WHAT YOU NEED TO DO
Your answer should be every line of the records that contains the word "computer", copied as it stands.

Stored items
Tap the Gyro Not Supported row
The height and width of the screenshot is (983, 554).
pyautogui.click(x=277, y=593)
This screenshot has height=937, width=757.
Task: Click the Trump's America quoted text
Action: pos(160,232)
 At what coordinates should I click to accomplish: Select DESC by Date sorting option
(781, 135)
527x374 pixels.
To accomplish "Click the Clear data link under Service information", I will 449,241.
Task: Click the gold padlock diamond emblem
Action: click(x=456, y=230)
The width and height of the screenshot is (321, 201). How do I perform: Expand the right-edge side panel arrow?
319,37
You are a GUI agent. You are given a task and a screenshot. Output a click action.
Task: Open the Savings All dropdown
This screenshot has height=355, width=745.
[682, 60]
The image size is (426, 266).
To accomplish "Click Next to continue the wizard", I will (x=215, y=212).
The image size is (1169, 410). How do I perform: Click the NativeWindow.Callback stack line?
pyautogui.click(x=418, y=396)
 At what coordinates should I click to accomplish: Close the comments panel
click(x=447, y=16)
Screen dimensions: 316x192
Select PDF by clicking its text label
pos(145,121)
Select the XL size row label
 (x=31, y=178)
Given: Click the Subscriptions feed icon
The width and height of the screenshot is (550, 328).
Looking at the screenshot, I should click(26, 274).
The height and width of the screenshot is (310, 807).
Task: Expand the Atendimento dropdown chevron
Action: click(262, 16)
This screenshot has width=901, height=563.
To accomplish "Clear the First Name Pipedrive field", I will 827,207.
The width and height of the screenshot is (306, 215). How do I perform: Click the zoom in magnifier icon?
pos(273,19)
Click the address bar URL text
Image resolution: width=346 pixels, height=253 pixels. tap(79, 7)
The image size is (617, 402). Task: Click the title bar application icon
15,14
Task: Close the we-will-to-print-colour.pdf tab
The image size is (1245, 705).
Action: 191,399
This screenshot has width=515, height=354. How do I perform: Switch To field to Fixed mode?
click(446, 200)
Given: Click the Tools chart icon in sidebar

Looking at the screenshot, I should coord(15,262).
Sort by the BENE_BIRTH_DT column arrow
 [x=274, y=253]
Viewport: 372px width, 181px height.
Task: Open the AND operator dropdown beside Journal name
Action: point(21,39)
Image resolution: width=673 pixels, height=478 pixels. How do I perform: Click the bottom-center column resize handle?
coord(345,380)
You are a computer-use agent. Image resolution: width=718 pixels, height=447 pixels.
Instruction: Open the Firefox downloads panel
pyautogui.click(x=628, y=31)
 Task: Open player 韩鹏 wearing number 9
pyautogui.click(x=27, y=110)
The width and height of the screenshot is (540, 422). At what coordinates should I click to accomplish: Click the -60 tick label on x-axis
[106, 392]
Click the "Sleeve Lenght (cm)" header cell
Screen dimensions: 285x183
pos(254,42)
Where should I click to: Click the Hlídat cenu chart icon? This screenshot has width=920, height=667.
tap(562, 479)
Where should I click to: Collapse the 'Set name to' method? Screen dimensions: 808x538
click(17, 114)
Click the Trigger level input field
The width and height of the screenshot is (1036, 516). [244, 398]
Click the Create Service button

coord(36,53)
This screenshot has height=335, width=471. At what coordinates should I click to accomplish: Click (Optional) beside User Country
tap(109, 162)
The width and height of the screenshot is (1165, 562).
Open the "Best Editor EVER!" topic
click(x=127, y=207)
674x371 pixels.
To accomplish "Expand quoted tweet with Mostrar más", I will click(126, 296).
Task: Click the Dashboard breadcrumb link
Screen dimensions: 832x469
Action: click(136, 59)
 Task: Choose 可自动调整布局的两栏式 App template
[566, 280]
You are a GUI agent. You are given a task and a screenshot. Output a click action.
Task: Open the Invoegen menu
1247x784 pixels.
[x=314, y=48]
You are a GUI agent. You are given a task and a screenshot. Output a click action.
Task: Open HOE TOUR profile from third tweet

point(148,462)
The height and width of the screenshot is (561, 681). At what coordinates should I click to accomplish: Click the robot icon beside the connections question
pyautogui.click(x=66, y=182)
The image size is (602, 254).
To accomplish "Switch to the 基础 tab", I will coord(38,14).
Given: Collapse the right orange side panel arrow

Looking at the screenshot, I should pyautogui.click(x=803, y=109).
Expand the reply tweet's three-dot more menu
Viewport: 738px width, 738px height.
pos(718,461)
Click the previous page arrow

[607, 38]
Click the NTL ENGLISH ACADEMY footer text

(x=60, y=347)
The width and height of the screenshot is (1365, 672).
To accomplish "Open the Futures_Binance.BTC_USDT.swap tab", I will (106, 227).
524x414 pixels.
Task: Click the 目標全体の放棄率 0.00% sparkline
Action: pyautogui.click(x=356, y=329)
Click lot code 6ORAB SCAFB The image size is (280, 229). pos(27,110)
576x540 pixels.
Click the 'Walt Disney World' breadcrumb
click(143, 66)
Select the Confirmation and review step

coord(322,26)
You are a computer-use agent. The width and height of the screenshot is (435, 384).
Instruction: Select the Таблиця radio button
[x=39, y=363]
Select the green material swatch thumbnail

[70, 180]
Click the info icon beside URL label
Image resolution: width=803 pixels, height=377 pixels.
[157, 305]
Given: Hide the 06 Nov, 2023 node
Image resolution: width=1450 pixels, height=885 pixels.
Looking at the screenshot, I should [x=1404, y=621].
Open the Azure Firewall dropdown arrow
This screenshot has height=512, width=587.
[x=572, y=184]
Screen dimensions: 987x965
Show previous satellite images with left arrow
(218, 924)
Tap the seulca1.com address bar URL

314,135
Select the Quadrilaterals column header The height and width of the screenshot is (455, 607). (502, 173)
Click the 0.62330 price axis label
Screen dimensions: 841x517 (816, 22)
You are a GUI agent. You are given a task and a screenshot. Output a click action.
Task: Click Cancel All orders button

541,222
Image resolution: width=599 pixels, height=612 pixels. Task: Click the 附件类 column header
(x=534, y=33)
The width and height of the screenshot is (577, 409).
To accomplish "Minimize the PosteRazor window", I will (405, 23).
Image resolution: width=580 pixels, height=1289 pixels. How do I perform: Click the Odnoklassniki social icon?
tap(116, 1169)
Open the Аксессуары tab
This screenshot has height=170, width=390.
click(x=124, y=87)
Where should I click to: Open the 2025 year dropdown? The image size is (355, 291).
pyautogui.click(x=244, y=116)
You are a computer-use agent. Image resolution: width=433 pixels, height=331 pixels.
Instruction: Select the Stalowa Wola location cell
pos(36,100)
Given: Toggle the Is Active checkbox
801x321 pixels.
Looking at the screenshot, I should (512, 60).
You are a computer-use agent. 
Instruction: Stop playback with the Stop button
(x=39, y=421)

RESULT FOR THIS TASK
You are a computer-use agent. Image resolution: width=718 pixels, height=447 pixels.
You are a computer-use agent. The width and height of the screenshot is (435, 384).
You are a computer-use agent. Image resolution: width=433 pixels, height=331 pixels.
You are a computer-use agent. 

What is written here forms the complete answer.